Selon Lmrabet, il ne s’agit pas là des « seules déconvenues » que connaît le régime alaouite. « La lente et inexorable détérioration de la situation sociale n’est niée par personne et les perspectives de voir le pays sortir rapidement de la crise économique s’estompent au fur et à mesure que l’on découvre les chiffres alarmants de la hausse des infections dues au Covid-19 et son corollaire, la prorogation sans fin du couvre-feu », estime-t l’ancien diplomate.

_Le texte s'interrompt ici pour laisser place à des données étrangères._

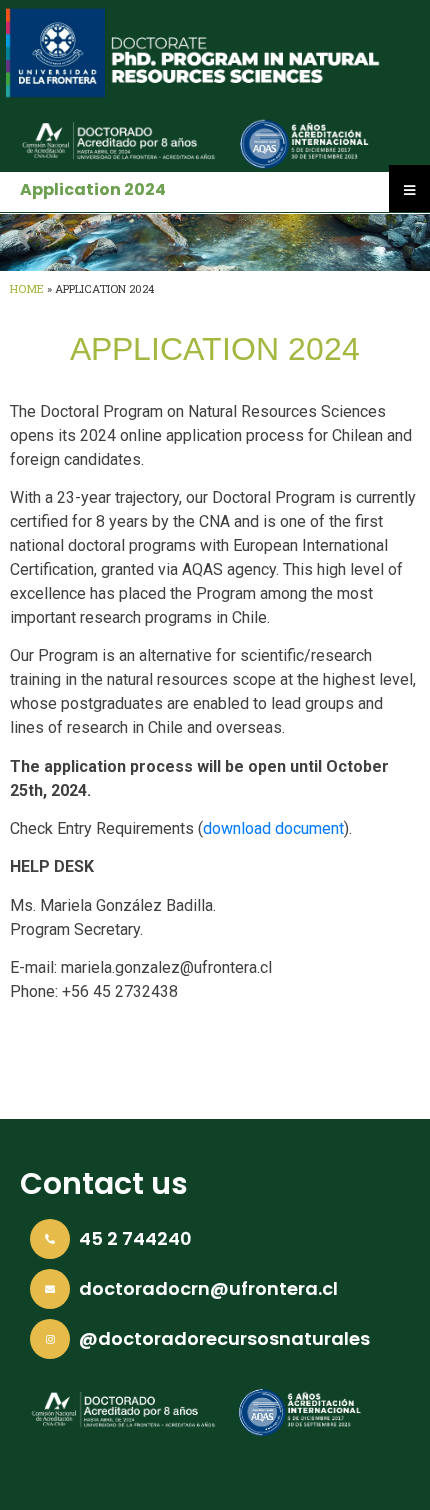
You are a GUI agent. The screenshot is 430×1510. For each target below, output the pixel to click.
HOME (27, 288)
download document (273, 828)
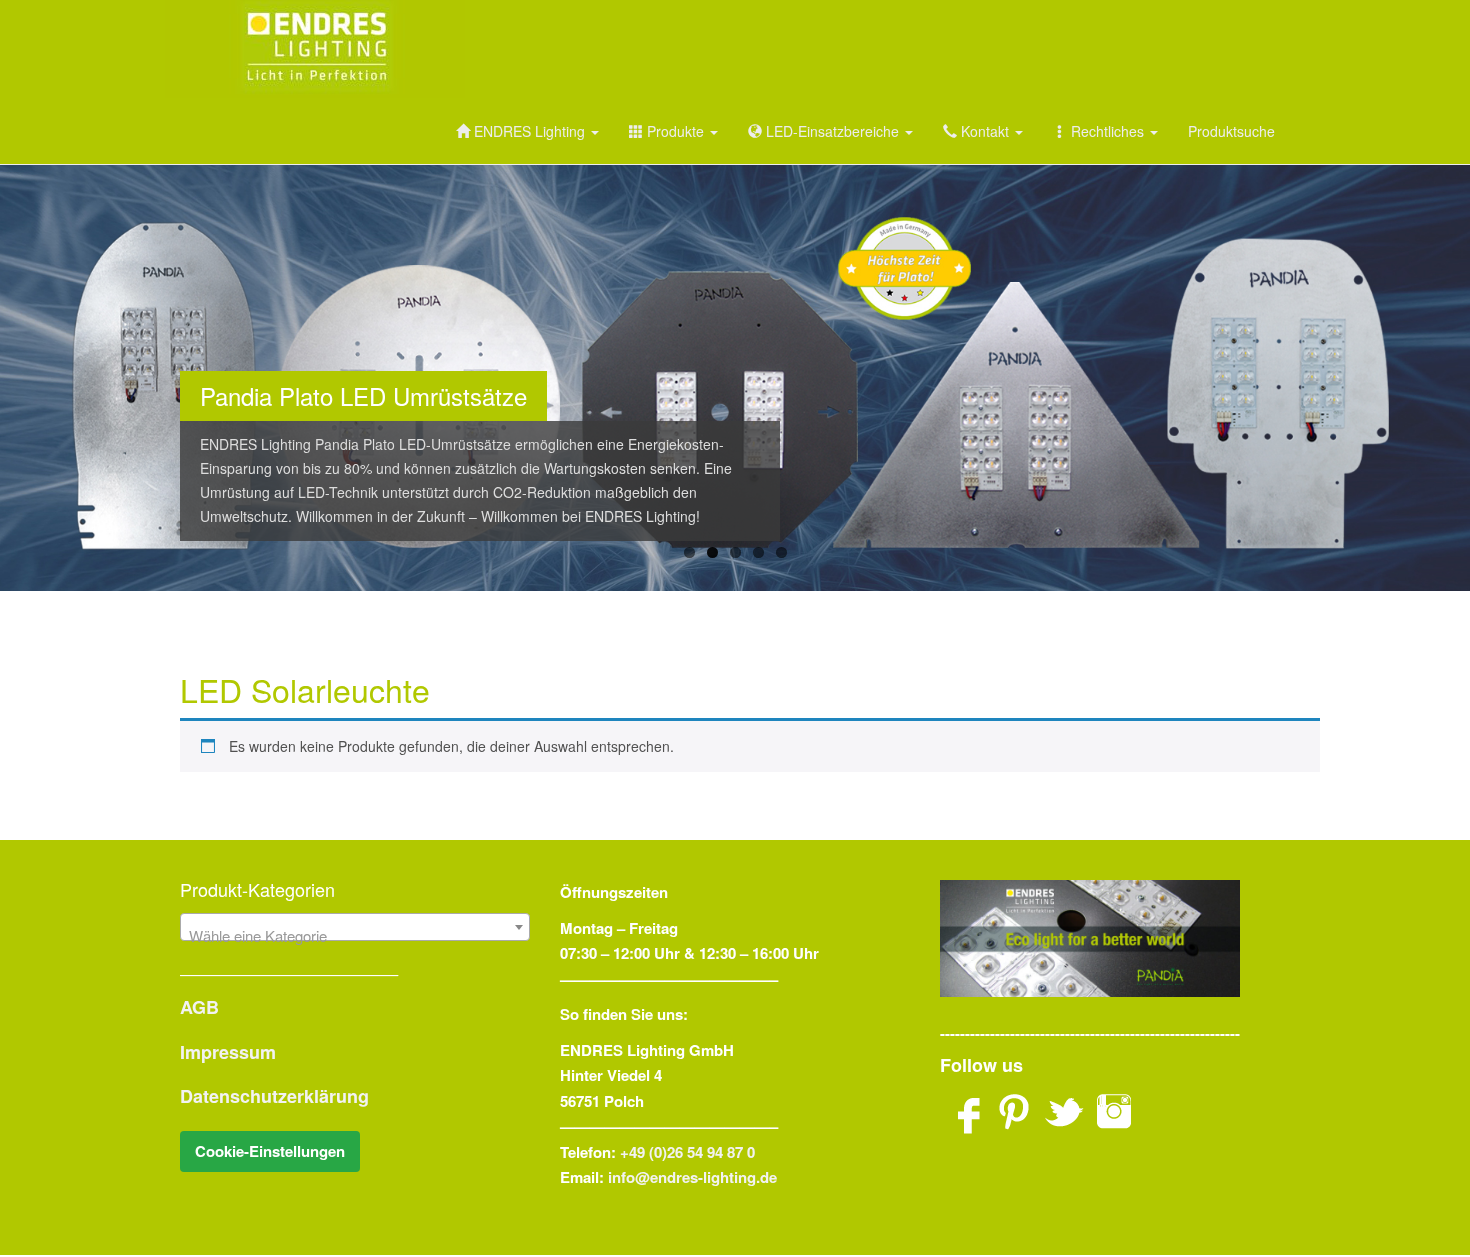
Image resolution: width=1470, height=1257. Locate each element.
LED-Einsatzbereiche (832, 131)
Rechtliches (1107, 131)
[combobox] (355, 927)
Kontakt (985, 131)
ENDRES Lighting (529, 131)
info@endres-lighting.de (692, 1177)
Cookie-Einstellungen (270, 1151)
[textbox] (355, 935)
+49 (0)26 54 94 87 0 (687, 1152)
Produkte (675, 131)
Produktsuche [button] (1231, 131)
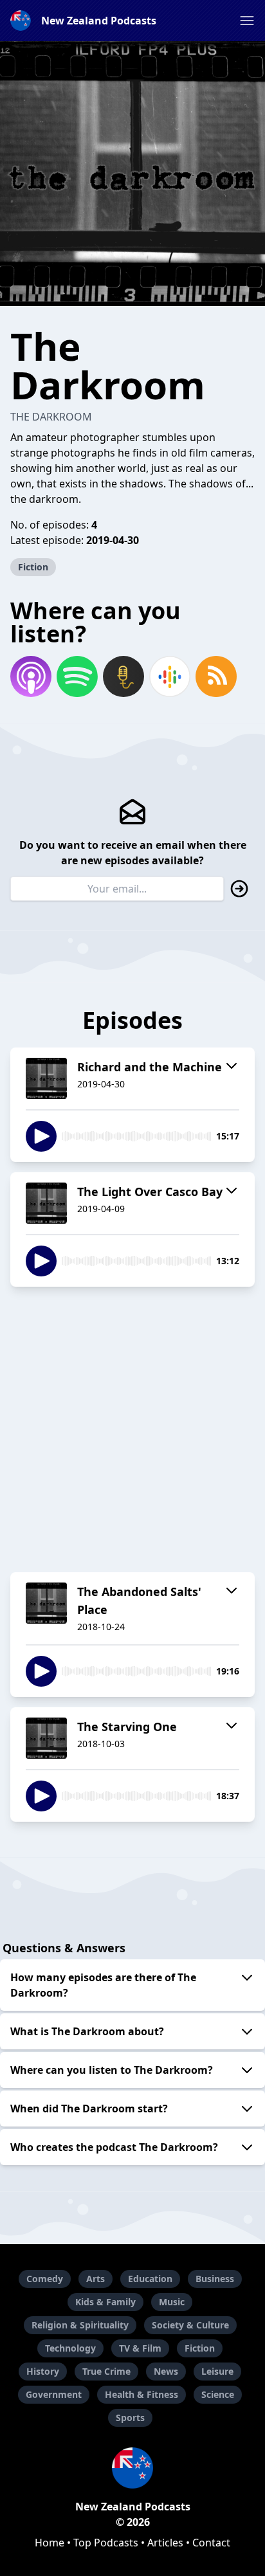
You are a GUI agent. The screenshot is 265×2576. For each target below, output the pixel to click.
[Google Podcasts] (170, 676)
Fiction (33, 567)
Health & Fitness (141, 2394)
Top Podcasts (105, 2542)
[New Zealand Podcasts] (132, 2468)
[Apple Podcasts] (31, 676)
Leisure (217, 2371)
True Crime (106, 2371)
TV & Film (140, 2348)
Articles (165, 2542)
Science (217, 2394)
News (166, 2371)
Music (172, 2302)
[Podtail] (123, 676)
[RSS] (216, 676)
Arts (95, 2278)
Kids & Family (105, 2302)
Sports (130, 2417)
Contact (211, 2542)
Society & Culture (190, 2325)
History (42, 2371)
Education (150, 2278)
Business (215, 2278)
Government (54, 2394)
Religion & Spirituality (80, 2325)
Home (49, 2542)
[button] (247, 20)
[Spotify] (77, 676)
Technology (70, 2348)
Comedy (44, 2278)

Selon Lmrabet, ce sont les critiques émises contre l’Algérie par le ministre des Affaires étrangères israéliens, en visite à Rabat, qui ont mis le feu aux poudres. Un « impair » qui vient s’ajouter au soutien affiché par la diplomatie marocaine au MAK et à la position marocaine concernant la question sahraouie.

« L’incroyable impair commis par le ministre israélien des Affaires étrangères et futur Premier ministre, Yaïr Lapid, qui a critiqué

ouvertement l’Algérie depuis Rabat, où il était en visite officielle, a fait sauter la poudrière. Une bien fâcheuse sortie israélienne qui n’a plu, évidemment, à personne au Maroc, mais dont on ne sait pas si elle a été expressément provoquée par la diplomatie marocaine, dont la ligne de conduite est chapeautée par le cabinet royal, ou simplement tolérée », relève-t-il.

« Cette provocation a incontestablement attisé un feu déjà vaillant au moment où Alger réfléchissait à une riposte après les révélations sur l’affaire Pegasus, et l’implication, selon Amnesty International et Forbidden Stories, des services secrets marocains dans l’espionnage de 6.000 numéros de téléphones portables appartenant, notamment, à de hauts responsables algériens grâce à un logiciel espion de fabrication israélienne », rappelle-t-il.